MR LLOYD: Then my friend will have an opportunity to say anything he wants to say in response to that and then we will do our reply for everything.
KIEFEL CJ: A reply for everything?
MR LLOYD: A reply in response to the entirety, your Honour. I am not going to reply now to ‑ ‑ ‑
KIEFEL CJ: The validity of the warrant more – questions (1)(a) and (b)?
MR LLOYD: Certainly.
KIEFEL CJ: Yes.
MR LLOYD: Perhaps one thing I will just say is that my friend said if we are successful on the warrant being invalid but relief is refused, I am assuming when he says that he means injunctive relief and not certiorari. He did not say anything about us not getting certiorari.
KIEFEL CJ: I am sure that is right.
MR DONAGHUE: …..
MR LLOYD: Thank you.
GAGELER J: Mr Lloyd, in relation to relief, you may wish to take into account Johns v Australian Securities Commission 178 CLR 408, in particular at pages 424 and 427.

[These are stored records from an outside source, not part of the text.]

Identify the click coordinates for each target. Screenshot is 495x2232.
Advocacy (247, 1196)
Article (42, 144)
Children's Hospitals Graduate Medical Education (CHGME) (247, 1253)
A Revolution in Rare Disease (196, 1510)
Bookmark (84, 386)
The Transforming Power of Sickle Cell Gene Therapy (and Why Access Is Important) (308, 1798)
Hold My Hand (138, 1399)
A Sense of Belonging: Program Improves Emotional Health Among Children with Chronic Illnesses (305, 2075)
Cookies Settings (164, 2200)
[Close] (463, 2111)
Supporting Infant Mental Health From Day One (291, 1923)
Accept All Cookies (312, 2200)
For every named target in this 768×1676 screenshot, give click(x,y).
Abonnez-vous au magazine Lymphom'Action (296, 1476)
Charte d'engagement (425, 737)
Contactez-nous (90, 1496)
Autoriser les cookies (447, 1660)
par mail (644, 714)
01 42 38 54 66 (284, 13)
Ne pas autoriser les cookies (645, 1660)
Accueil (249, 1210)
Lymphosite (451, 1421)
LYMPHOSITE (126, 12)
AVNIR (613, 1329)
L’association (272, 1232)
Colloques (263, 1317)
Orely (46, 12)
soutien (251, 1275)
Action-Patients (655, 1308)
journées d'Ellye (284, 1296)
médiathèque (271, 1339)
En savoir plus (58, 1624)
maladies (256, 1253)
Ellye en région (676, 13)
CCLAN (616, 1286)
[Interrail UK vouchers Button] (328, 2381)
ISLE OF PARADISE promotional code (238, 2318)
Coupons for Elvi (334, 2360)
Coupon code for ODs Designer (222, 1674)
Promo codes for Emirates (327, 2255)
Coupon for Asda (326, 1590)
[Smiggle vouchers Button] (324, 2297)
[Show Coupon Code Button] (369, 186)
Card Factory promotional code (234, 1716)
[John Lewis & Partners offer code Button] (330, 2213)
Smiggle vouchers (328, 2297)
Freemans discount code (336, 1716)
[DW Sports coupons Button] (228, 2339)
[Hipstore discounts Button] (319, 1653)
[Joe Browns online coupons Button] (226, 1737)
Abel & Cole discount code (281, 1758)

MR LLOYD: We will do that, your Honour.
MR DONAGHUE: Your Honours, before the Court rises, there was some discussion at the Bar table about the interveners’ position on the constitutional issues and whether their presence was required. It may be that that is unknown at this stage, but in the event that ‑ ‑ ‑
KIEFEL CJ: Well, it is because, as I understand it, the plaintiffs will be pressing for us to proceed with the question of the validity of section 79.
MR DONAGHUE: I thought that was the position.
KIEFEL CJ: Until that is resolved I think they must remain.
MR DONAGHUE: If the Court pleases.
KIEFEL CJ: The Court will adjourn to 9.30 am tomorrow for pronouncement of orders, and otherwise to 10.00 am.